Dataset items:
------------------------------------------------------------------------
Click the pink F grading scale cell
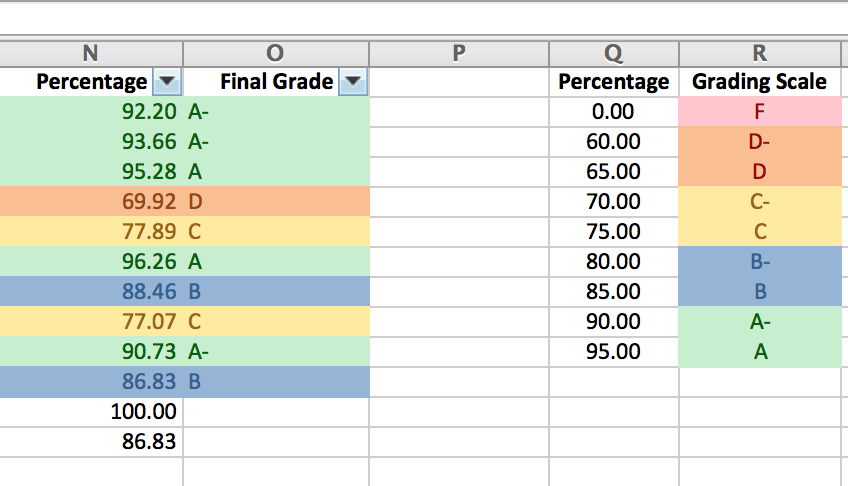848x486 pixels. [759, 112]
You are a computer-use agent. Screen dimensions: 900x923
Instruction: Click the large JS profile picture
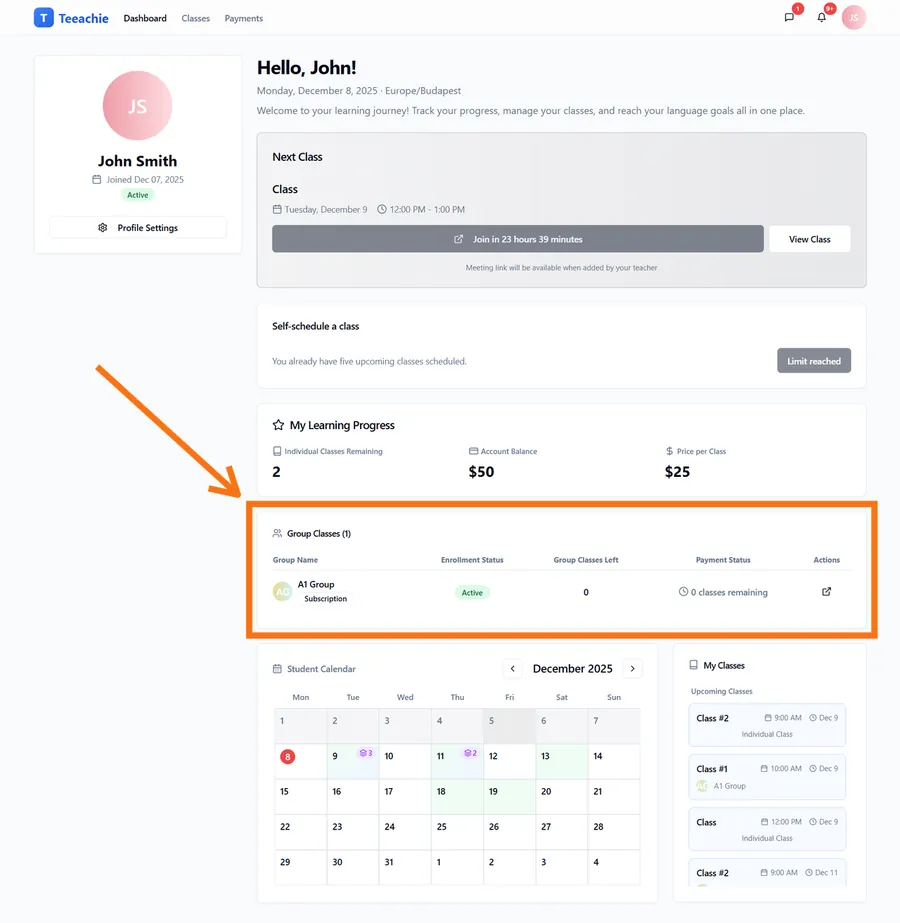tap(137, 106)
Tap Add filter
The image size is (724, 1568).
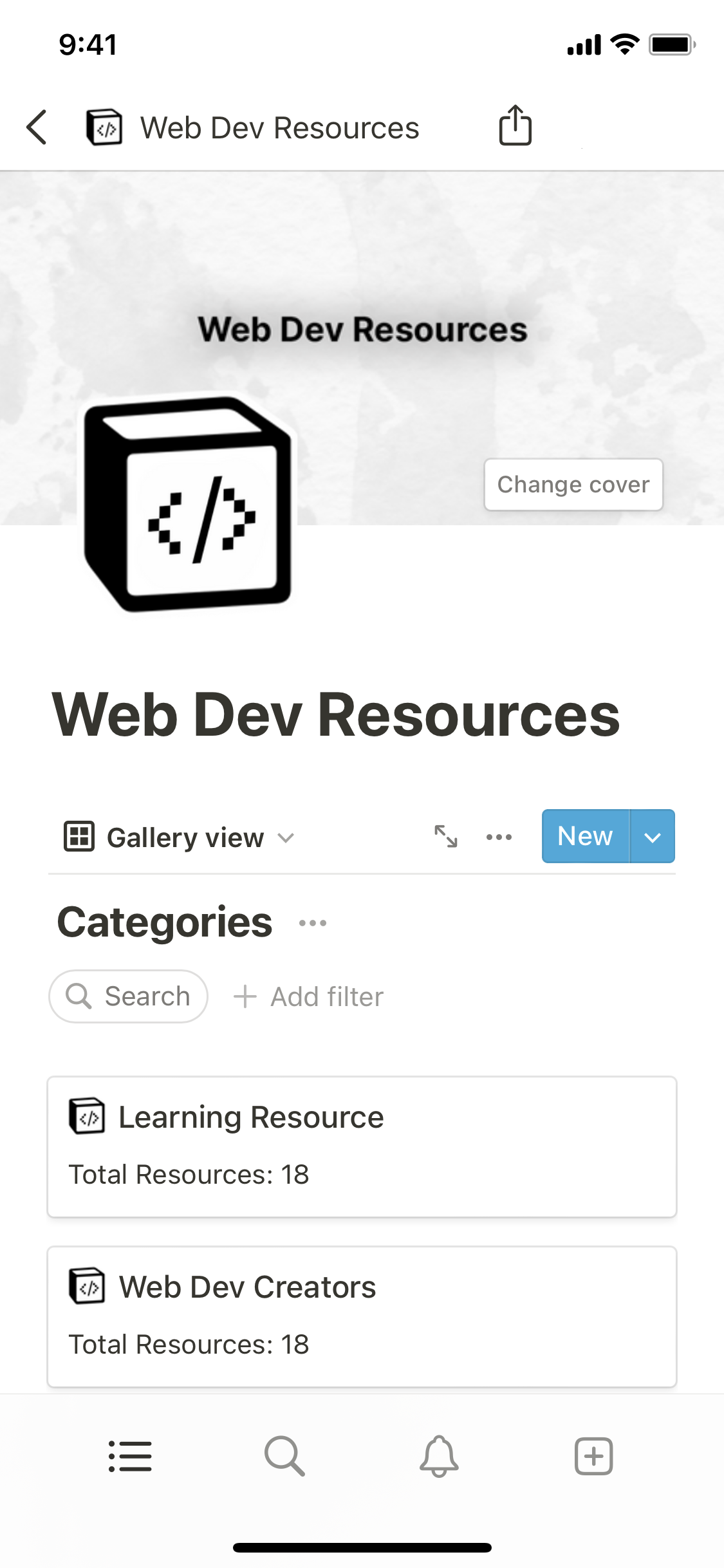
------------------------------------------------------------------------
Task to carry out: Would you please repeat each record exactly? Leave the pictures out.

Written solution:
Click the pink F grading scale cell
848x486 pixels. [759, 112]
You are a computer-use agent. Screen dimensions: 900x923
Instruction: Click the large JS profile picture
tap(137, 106)
Tap Add filter
The image size is (724, 1568).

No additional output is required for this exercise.